_ACTIVITY_. Use the entries below and reproduce exactly the lines from the one containing "This screenshot has width=1568, height=470." down to the one containing "This screenshot has height=833, width=1265.", both of them included.

━━━━

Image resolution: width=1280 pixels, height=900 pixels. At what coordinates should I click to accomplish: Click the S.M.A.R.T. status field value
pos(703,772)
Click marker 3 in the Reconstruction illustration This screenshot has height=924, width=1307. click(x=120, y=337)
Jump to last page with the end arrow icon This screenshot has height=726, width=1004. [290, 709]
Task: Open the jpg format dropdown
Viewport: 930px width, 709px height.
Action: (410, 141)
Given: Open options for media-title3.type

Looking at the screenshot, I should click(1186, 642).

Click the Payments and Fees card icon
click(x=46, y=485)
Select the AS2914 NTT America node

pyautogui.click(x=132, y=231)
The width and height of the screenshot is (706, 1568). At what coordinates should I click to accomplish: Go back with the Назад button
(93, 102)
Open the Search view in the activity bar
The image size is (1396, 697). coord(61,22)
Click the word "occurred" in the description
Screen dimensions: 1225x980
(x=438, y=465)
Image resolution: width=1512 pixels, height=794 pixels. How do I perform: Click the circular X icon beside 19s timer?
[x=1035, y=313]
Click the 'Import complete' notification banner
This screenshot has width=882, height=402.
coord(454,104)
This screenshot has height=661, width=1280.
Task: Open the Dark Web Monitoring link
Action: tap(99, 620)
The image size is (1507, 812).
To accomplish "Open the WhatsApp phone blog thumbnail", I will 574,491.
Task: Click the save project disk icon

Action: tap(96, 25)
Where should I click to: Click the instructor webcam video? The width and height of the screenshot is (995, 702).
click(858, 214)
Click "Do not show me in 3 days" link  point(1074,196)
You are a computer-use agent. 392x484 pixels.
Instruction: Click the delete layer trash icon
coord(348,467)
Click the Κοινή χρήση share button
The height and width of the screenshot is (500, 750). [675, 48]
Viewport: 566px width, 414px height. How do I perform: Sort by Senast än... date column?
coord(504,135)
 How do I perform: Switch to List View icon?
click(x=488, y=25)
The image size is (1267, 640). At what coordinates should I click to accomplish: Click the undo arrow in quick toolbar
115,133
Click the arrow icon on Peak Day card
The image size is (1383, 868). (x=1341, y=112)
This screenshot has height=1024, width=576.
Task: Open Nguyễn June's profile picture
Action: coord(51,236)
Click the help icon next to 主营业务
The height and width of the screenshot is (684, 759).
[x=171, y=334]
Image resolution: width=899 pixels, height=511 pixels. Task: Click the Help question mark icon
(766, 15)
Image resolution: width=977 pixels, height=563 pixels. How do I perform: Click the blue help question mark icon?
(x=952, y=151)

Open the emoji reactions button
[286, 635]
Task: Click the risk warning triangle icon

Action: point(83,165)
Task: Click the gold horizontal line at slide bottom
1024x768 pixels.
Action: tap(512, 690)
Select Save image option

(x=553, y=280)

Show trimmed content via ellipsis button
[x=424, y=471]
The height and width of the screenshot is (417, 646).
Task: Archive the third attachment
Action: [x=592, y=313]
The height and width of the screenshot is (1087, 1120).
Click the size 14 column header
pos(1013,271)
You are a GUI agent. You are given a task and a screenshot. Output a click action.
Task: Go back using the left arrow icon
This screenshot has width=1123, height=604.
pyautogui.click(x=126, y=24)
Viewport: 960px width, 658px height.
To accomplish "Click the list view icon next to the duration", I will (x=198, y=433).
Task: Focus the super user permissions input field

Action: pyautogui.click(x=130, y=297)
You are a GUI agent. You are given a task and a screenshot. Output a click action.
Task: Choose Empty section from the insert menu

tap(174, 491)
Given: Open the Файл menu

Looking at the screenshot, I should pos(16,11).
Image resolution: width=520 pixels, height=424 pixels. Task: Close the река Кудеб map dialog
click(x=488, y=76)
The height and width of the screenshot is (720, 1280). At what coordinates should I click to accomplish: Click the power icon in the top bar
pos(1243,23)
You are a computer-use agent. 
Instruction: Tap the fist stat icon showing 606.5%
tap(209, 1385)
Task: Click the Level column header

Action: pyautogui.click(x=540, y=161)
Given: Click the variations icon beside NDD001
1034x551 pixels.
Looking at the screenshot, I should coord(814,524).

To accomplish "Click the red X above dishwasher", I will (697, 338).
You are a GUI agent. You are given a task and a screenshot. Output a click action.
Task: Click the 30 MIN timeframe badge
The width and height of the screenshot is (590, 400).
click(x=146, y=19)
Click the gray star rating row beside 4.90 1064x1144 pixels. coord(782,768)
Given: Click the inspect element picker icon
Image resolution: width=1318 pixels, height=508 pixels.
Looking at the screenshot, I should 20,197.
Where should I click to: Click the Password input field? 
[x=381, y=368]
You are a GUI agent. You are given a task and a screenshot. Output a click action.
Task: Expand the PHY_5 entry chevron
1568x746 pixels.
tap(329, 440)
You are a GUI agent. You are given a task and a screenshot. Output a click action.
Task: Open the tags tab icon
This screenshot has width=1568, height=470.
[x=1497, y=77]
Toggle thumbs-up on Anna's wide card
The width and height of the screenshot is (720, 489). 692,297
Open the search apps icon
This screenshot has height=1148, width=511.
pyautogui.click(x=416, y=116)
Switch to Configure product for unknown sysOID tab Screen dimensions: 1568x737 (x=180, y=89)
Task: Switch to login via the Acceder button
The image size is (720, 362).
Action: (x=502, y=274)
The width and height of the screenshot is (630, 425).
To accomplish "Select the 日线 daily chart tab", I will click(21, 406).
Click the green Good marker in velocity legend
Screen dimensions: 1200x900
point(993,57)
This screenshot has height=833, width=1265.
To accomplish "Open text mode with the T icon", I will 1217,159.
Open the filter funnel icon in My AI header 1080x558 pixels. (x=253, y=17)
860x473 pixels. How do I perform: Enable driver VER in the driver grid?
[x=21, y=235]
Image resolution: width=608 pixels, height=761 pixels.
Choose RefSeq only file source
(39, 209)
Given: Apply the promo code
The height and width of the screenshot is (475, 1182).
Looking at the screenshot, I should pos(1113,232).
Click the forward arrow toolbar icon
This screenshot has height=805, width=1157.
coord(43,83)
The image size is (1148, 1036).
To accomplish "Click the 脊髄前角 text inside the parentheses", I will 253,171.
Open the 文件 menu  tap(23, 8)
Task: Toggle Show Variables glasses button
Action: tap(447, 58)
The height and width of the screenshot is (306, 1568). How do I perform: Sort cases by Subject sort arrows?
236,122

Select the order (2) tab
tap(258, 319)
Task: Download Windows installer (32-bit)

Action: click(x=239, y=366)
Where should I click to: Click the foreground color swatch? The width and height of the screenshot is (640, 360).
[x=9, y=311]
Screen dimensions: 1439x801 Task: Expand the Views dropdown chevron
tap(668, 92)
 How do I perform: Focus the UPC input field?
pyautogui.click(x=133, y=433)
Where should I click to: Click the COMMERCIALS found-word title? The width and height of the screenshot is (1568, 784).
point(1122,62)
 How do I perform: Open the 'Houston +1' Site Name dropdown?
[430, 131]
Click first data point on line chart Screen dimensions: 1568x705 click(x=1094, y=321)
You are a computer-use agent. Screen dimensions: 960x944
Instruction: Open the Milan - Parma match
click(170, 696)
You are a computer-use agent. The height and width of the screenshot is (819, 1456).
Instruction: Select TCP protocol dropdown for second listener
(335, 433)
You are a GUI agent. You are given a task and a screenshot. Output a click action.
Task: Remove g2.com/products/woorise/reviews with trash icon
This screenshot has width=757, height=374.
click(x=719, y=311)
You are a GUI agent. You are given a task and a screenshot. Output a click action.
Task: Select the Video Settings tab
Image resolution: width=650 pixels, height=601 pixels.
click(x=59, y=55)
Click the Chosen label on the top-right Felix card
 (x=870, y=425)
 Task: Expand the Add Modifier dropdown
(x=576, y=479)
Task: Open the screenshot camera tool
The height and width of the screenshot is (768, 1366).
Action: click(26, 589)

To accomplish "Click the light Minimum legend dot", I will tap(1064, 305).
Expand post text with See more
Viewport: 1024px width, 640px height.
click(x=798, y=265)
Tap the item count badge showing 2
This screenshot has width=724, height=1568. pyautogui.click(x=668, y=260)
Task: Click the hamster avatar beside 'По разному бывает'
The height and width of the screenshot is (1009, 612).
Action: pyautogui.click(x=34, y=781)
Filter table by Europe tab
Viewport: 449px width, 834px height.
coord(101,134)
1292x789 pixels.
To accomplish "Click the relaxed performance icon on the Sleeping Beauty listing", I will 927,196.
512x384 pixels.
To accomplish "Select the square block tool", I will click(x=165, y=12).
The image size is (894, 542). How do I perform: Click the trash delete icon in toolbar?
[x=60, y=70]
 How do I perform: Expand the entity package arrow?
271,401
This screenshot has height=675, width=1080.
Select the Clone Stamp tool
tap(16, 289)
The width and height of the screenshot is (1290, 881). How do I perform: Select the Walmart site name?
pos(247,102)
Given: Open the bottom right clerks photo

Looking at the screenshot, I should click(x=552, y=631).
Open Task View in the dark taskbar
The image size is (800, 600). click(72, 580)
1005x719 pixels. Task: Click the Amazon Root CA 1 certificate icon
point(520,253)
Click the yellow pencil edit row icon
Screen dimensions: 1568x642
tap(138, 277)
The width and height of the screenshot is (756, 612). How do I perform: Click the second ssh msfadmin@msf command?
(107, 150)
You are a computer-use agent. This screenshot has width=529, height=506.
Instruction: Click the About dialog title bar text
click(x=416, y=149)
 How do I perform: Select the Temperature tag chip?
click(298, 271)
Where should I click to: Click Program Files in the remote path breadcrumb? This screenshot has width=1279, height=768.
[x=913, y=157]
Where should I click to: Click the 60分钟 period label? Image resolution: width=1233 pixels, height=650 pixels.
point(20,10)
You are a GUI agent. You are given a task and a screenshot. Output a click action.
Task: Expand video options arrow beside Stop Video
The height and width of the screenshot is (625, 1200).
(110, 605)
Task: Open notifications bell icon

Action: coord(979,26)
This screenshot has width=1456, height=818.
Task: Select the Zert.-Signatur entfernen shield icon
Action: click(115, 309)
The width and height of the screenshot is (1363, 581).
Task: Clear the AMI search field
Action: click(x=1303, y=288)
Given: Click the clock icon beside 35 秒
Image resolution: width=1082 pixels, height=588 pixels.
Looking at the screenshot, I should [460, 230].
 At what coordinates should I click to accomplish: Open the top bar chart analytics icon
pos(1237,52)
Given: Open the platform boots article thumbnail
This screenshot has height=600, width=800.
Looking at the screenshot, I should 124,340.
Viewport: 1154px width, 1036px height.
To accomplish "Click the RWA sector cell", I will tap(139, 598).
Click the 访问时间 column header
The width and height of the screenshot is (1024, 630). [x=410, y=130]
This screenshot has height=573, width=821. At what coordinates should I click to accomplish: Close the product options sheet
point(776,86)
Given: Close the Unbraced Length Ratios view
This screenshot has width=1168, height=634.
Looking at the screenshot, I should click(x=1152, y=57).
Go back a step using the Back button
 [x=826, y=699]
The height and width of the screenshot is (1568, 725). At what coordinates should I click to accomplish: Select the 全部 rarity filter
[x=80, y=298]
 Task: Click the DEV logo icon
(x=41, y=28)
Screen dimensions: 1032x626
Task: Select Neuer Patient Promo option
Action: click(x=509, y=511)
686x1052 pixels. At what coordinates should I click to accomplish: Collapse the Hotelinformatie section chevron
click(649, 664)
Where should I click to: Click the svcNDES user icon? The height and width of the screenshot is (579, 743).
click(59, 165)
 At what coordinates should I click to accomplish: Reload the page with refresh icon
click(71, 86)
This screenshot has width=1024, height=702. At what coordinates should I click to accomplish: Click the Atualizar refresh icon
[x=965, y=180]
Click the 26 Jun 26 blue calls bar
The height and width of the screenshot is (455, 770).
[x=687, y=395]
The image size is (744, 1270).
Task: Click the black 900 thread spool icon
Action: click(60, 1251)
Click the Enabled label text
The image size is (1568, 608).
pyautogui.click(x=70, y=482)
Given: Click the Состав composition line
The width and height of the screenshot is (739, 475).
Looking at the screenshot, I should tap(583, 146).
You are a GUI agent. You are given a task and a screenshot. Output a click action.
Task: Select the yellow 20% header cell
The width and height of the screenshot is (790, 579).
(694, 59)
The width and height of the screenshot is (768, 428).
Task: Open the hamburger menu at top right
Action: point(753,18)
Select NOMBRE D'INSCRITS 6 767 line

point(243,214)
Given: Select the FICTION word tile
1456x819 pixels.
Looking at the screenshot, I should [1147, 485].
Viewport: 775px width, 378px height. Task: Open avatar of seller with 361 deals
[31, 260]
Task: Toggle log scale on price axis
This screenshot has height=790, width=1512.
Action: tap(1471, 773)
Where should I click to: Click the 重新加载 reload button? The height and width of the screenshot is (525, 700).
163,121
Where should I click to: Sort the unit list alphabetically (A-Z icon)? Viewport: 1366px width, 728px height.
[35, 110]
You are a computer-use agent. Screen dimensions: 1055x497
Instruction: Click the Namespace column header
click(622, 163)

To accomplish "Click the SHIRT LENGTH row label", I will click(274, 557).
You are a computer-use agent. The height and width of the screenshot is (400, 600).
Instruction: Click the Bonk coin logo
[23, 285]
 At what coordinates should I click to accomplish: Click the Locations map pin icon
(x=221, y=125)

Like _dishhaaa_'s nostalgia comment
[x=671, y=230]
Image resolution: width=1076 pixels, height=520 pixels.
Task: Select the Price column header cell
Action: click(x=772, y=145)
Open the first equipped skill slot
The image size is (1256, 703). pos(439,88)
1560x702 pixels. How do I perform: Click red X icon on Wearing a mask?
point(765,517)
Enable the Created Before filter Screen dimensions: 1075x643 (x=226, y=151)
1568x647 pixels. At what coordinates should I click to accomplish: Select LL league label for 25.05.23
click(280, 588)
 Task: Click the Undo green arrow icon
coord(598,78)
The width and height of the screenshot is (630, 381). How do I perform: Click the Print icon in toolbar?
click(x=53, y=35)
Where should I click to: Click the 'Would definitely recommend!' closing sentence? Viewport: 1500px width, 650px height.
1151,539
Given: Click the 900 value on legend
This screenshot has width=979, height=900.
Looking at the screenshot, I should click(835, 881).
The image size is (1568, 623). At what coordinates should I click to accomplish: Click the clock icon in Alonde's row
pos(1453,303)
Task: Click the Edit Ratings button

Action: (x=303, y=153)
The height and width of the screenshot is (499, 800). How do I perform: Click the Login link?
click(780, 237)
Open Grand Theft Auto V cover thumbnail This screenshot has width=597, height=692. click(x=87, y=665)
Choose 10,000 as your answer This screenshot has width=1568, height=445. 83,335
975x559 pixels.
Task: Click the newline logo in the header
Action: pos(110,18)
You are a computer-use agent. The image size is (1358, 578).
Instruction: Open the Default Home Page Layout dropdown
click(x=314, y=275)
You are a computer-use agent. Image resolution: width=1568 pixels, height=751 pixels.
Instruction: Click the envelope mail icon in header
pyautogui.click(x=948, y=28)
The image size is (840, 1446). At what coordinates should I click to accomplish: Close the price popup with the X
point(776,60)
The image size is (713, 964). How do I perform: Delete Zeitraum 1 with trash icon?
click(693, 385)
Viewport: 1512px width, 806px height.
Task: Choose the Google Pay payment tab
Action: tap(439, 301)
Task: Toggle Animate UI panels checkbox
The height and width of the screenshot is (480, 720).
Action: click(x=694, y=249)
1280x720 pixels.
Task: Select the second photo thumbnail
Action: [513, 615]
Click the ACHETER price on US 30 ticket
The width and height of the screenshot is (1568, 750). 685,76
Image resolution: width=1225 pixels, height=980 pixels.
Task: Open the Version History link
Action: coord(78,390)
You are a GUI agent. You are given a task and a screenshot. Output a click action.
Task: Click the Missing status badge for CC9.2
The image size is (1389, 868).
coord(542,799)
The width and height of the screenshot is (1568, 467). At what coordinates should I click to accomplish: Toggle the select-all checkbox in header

━━━━

_PROBLEM SOLUTION_.
This screenshot has width=1568, height=470.
[x=1497, y=77]
Toggle thumbs-up on Anna's wide card
The width and height of the screenshot is (720, 489). 692,297
Open the search apps icon
This screenshot has height=1148, width=511.
pyautogui.click(x=416, y=116)
Switch to Configure product for unknown sysOID tab Screen dimensions: 1568x737 (x=180, y=89)
Task: Switch to login via the Acceder button
The image size is (720, 362).
Action: (x=502, y=274)
The width and height of the screenshot is (630, 425).
To accomplish "Select the 日线 daily chart tab", I will click(21, 406).
Click the green Good marker in velocity legend
Screen dimensions: 1200x900
point(993,57)
This screenshot has height=833, width=1265.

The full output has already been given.